25/06/2006

Une longue histoire sur l'eau salée

Un peu d'embruns, de vagues, d'eau salée, de police maritime, d'insconscients et de voileux

Le 23 Août 2002 restera à jamais gravé dans ma mémoire comme un des moments les plus angoissants de mon existence.

Le port de pin rolland à Toulon


Quelle idée m'était passée par la tête quand je m'étais mis à apprécier la voile ? J'avais d'abord fait plusieurs week-end avec mon CE. Je suis passé ensuite à des croisières de 10 jours sur un ancien voilier qui participait dans le temps à la transat anglaise. En 2000, je rallonge encore la durée des expériences maritimes. Nous faisons cette année là une première croisière de quinze jours en méditerranée avec un couple d'amis marseillais rencontrés sur les pistes de ski de la station de Luc Alphand.

Notre itinéraire comprend Porquerolles, Port-Crau, Port-Grimau, Cannes, les îles de Lerins et le retour sur Toulon en nous arrêtant de nouveau dans les différentes îles. Quelques souvenirs avec Christophe qui nous a chassé une murène entre l'ile Saint Honorat et l'ile Sainte Marguerite. Nous nous faisions une joie de la déguster au dîner ce soir là. Quelle déception, tant la bête était immangeable car bourrée d'arêtes. Mais le souvenir le plus comique étant le sauvetage que nous avons effectué en revenant de Saint Honorat.

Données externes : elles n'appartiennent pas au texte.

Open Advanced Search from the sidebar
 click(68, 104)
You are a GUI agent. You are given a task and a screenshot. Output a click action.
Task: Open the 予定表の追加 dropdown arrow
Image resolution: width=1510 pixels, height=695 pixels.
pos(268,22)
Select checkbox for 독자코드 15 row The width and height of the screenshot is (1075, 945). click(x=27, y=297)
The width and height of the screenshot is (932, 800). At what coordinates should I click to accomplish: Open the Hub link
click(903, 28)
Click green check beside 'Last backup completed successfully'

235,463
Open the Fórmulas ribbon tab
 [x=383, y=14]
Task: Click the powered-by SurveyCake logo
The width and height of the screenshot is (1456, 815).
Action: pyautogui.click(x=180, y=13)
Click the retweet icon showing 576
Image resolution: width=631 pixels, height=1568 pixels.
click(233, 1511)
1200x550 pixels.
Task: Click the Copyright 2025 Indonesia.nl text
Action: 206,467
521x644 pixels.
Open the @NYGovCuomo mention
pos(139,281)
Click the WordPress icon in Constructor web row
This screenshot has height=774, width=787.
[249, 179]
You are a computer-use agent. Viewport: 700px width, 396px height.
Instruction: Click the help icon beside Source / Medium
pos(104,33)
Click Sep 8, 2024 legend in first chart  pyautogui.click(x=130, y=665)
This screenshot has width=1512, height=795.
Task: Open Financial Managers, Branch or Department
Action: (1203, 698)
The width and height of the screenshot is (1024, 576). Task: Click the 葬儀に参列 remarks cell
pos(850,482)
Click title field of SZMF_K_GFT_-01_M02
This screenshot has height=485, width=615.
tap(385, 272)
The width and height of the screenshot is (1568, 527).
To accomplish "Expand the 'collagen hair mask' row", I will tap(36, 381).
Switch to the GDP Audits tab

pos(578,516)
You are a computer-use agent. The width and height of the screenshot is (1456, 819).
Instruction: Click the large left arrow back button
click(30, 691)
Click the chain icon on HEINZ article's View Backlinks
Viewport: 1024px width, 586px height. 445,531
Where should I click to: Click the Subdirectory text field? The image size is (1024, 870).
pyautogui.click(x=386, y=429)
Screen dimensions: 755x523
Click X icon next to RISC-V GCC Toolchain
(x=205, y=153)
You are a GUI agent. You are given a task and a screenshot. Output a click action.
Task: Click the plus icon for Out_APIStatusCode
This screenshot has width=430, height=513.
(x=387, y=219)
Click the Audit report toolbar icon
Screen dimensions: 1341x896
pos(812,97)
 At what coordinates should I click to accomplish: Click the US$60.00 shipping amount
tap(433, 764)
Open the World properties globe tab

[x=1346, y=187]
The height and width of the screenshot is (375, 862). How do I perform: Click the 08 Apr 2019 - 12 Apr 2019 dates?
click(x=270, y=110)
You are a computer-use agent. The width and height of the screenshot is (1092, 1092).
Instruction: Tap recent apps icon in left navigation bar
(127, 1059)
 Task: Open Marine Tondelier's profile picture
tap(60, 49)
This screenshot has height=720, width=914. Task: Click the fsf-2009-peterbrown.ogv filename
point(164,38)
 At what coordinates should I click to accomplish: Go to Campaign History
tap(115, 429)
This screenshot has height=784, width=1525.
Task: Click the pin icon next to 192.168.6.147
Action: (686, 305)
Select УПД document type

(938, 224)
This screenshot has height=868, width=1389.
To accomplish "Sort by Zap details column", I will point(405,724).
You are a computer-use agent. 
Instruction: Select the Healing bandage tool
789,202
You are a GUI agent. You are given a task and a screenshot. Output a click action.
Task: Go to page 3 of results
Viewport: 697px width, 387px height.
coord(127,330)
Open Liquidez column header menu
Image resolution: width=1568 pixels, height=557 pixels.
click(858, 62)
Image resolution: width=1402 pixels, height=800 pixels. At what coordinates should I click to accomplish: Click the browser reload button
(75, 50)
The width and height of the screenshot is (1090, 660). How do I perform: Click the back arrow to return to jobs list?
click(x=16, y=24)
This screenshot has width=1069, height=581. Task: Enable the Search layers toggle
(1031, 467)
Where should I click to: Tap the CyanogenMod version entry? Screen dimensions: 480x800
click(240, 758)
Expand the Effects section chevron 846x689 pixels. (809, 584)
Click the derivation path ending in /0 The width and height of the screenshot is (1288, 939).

Le même bateau qu'Heloise amarré dans le port principal de Porquerolles


Je vous décris le tableau. Nous sommes au près, sur notre tribord un couple de personnes d'un age avancé nous fait des signes désespérés. Nous enclenchons le moteur et affalons les voiles pour faire une manoeuvre d'approche de ces étonnants personnages. Ce couple est sur un voilier mais ils ne savent pas s'en servir. Ce qui est fort problématique car leur moteur vient de les lâcher. Nous lançons un bout pour que le septuagénaire le rattrape avec la gaffe. Au bout de plusieurs essais infructueux, il réussit enfin à s'en emparer. Malgré notre consigne de passer le bout par le chaumard, ils s'y mettent maintenant à deux pour tenir le cordage sans l'attacher nulle part. Le monsieur nous demande alors de les tracter jusqu'au Yachting Club en nous précisant qu'il en est le président. Nous ne relevons pas. Par contre, nous n'en pensons pas moins. Une fois dans le port, il lache le cordage et avec l'inertie l'embarcation se dirige vers une place libre. Nous jetons un dernier regard pour voir qu'ils viennent de perdre leur gaffe dans la mer et qu'un groupe de personnes arrive à leur rescousse. Nous nous éclipsons en abandonnant monsieur le Président à une fin de sortie bien ridicule.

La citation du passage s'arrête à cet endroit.